Two cyclothems contain an unusual suite of disrupted fabrics. This study's interdisciplinary integration of coal maceral and sedimentological information offers significant new interpretations of coal-limestone interchange, both depositionally and diagenetically. Disrupted fabrics within the Herrin Coal and Providence Limestone are interpreted as representing previously undocumented interactive processes between coals and limestones.
The Herrin Coal contains brecciated beds that are the result of marine transgression over a coastal-plain mire, representing high-energy conditions at the swamp-beach interface. This interface has rarely been documented in detail. Peat is inherently unstable prior to its conversion to coal, and we document this by interpreting conglomeratic beds in overlying strata. Differential compaction of Herrin peats generated subaqueous debris flows in the overlying Providence Limestone. This mechanism for syndiagenetic and early diagenetic sediment deformation has not been previously recognized.

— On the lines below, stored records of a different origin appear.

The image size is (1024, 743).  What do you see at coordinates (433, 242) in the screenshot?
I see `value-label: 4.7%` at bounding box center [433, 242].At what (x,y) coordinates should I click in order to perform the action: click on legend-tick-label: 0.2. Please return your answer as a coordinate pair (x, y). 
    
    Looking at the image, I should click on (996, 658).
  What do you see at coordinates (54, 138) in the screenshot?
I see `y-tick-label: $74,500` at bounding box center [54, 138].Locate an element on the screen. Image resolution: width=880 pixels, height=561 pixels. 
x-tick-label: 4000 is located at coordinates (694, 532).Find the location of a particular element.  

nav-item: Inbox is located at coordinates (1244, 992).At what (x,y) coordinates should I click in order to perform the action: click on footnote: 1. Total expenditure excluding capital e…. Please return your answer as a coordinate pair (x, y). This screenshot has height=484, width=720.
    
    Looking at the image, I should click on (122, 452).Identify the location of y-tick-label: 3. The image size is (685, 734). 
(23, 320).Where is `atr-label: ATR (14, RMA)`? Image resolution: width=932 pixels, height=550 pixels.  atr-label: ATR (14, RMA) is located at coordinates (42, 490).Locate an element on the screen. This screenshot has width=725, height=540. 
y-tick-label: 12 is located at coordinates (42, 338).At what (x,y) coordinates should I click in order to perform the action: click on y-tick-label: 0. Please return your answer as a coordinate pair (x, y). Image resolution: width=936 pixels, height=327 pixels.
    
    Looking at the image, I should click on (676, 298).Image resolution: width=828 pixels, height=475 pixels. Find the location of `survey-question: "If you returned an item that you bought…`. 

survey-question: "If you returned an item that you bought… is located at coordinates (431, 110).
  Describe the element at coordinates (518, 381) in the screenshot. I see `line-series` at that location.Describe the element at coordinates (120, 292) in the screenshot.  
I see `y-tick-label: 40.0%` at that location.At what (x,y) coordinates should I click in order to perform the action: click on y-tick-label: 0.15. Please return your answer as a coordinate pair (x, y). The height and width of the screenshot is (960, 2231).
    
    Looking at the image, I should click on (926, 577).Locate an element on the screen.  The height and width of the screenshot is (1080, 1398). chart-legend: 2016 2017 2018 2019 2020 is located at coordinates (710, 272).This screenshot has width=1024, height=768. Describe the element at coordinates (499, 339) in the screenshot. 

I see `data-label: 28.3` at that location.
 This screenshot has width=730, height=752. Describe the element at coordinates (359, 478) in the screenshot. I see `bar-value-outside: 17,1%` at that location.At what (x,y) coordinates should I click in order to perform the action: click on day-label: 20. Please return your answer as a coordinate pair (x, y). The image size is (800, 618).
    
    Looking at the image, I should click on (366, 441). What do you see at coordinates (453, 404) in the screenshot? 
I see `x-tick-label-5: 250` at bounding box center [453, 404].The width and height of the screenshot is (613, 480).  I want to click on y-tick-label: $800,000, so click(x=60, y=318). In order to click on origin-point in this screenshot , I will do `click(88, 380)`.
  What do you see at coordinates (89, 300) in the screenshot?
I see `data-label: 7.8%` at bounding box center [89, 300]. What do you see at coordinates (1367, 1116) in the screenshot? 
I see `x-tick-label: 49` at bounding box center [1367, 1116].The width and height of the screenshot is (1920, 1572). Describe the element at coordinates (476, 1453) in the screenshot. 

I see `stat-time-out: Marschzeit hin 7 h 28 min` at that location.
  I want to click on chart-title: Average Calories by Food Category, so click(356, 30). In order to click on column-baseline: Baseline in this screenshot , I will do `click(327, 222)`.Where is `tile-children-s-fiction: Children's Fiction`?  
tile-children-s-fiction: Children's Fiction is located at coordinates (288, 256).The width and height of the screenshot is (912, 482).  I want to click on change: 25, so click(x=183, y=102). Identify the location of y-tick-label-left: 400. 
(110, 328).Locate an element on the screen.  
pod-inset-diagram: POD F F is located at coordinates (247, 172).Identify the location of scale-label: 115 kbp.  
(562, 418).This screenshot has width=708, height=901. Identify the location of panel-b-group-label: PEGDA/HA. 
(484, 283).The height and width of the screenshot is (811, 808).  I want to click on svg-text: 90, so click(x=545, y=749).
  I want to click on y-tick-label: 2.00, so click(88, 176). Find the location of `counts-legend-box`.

In addition, near-surface and surface processes produced other disrupted fabrics in the Providence Limestone, such as in situ mosaic breccias, nodular fabrics, and calcrete horizons. This study also documents that stratigraphically adjacent, alkaline carbonate sediments were further altered by undersaturated acidic pore waters, derived from compacting peats during early diagenesis. Our interdisciplinary approach to distinguishing and interpreting all of these disrupted fabrics led to a new appraisal of the importance of depositional and postdepositional interactions between coal and limestone. The presence of mire deposits can have a significant influence on the thickness, distribution, and fabrics in overlying strata. In cyclothems, climatic and eustatic changes may control overall depositional patterns, but peat compaction may determine certain facies.